Leiber's Specter is a trivial specter haunting the sci fi Texana collection. What was hardly intended a a dystopian (see We, 1984, Brave New World etc.) satire but rather an attempt at parody but is ultimately vacuous slapstick. Written during the Lyndon Johnson presidency shortly after the JFK assassination and under some influence of Texas itself, Leiber tales a future fascist Republic of Texas that after the great world war 3 has spread to include Central America and most of the continent with designs on the world and beyond. Leiber reserves small republics for Blacks and Hippies in California and Florida.
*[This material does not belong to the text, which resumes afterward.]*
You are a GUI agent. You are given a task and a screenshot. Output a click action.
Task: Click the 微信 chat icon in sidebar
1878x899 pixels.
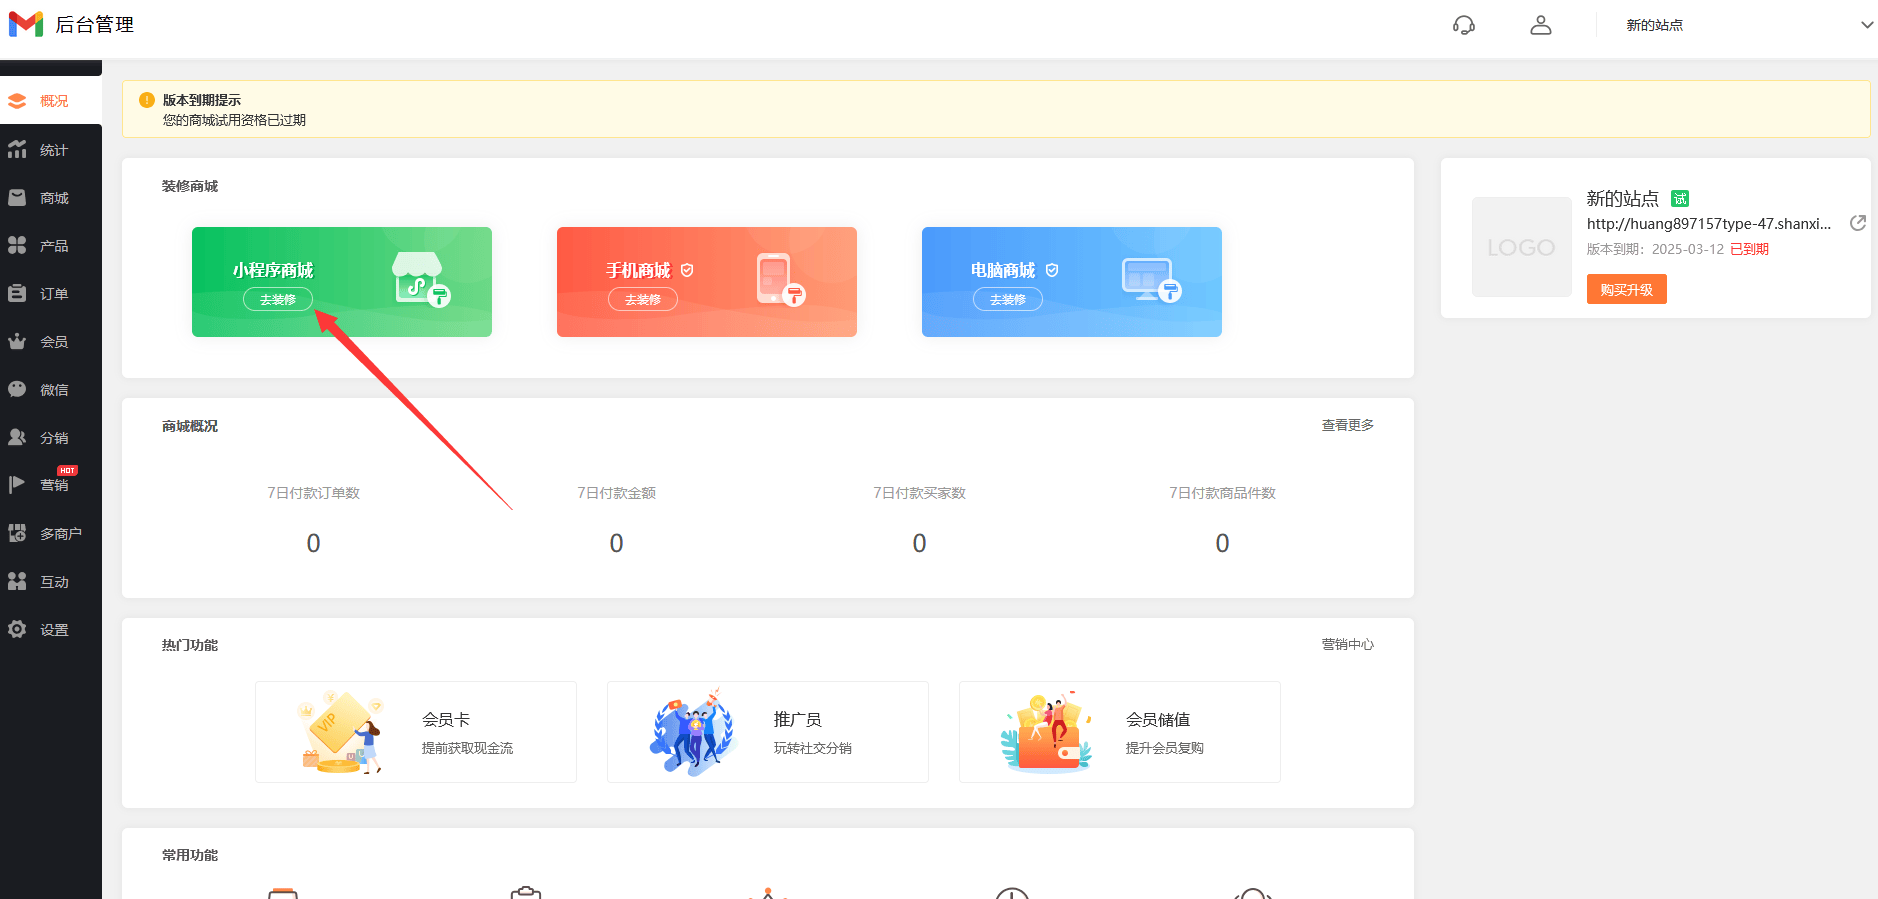(17, 390)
The plot involves a young Mr. Christopher Crockett La Cruz coming from his ultra-lunar home to claim a lost mine. The plot is killed by Leiber's relentless chorus and staging of racism on the part of the ruling tall, Anglo Texas elite over the short, Mexican bentbacks, and others for that matter. Here's the case where less would have been more. He thus trvializes racism itself. Cruz's low gravity home scientists have equipped his with an exoskeleton to allow his 8 foot tall, thin frame to function on earth. Leiber's chronic attentions to the mechanism can further distract the reader, although others may find it intiguing. Cruz's leading role in promoting the "bentback" revolution against the racist leaders is diluted by its clonking from one scene to another. La Cruz's double love interests are at the end resolved by polygamy, which itself precludes what was a possible channel of literary closure, but left in dangling cuteness.
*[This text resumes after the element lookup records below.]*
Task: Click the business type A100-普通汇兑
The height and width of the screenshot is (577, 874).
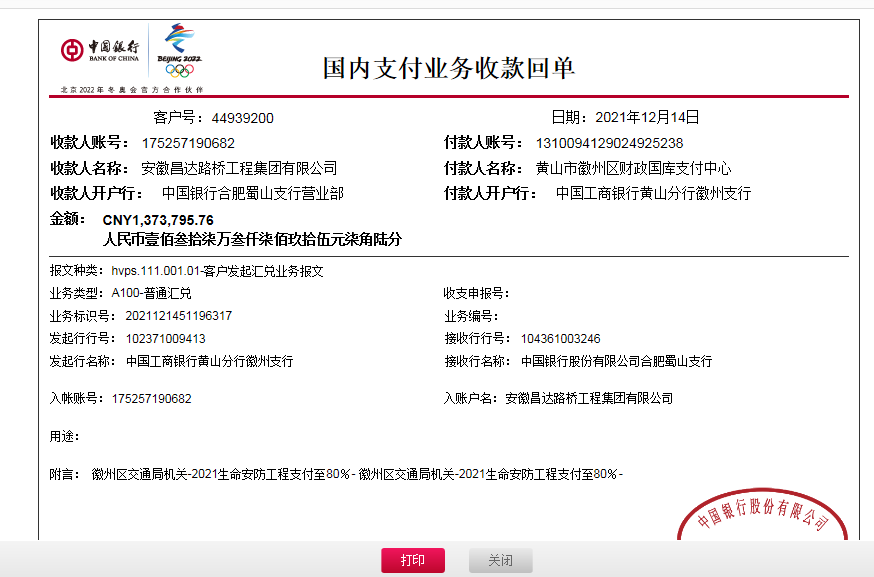Action: (151, 293)
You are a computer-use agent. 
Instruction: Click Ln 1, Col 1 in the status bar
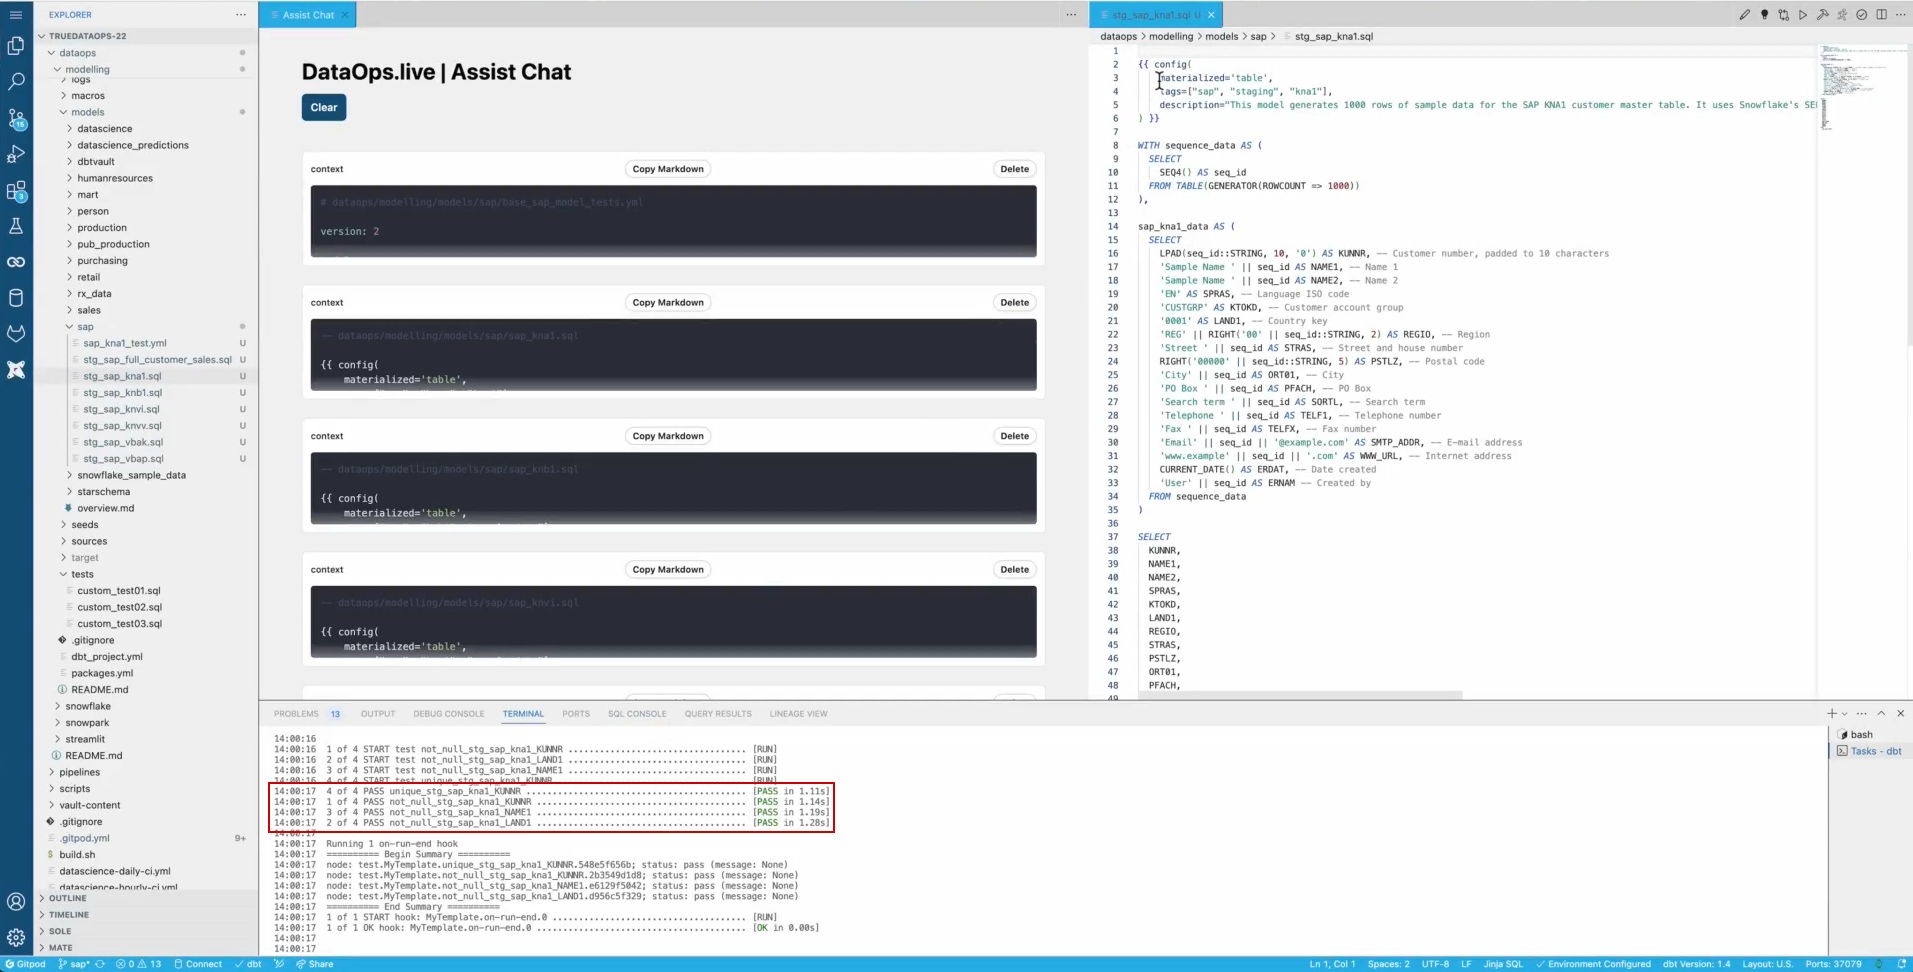click(1332, 963)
One of Leiber's short stories may provide a teaser to Specter, "America the Beautiful," when an English poet visits UT Dallas. Gather, Darkness, a better novel, may provide closure for dystopians. Texana collectors may also wish to acquire Leiber's Beyond Humanity that includes some Texas references.
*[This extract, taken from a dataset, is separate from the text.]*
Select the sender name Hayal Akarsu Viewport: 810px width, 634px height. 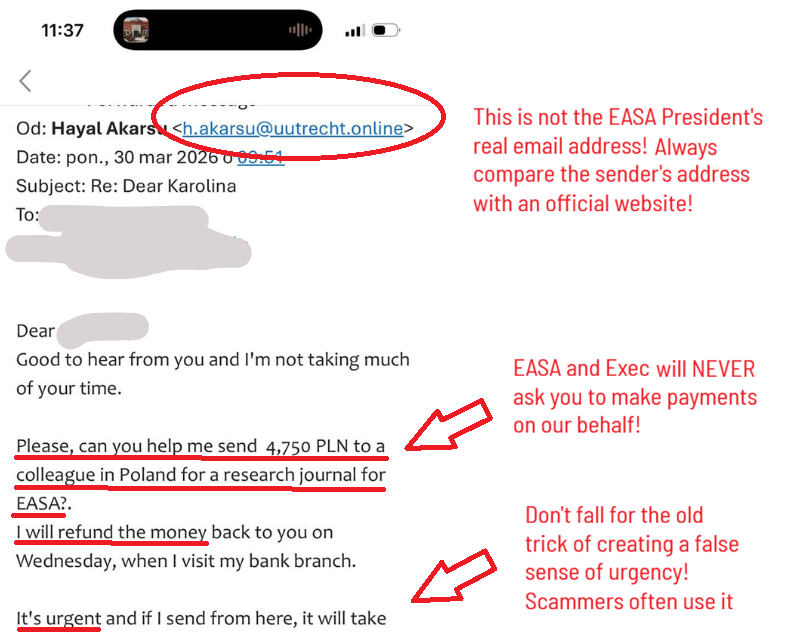110,128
Spectral "Texas" elements are merely superficial, invoking historical names, placaes, and events without depth or breadth, selected to sharpen his political diatribe. Leiber's family and personal background in the theater provides some little surcease of readers' pain as his stage directions and such provide some distraction.
Readers may wish to follow up by reading prepared for the Aggies' speculation: HORNY TOADS AND UGLY CHICKENS: A BIBLIOGRAPHY ON TEXAS IN SPECULATIVE FICTION. 20 September 2001. by Bill Page.
Justin Leiber, the son, became a philosophy professor at U of Houston ( http://www.hfac.uh.edu/phil/leiber/jleiber.htm ) which lead to UH's Fritz Leiber Archival Collection (at least two folders of interest) at U of Houston described at:
Specter must have been an odd polemic thought at an odd moment for Leiber, otherwise a true fantasy and science fiction foundational writer of the 30s to the 90s. Another author, Daniel Da Cruz offers better Texas sci fi fare in his trilogy, if only for its fun and brighter Texan side.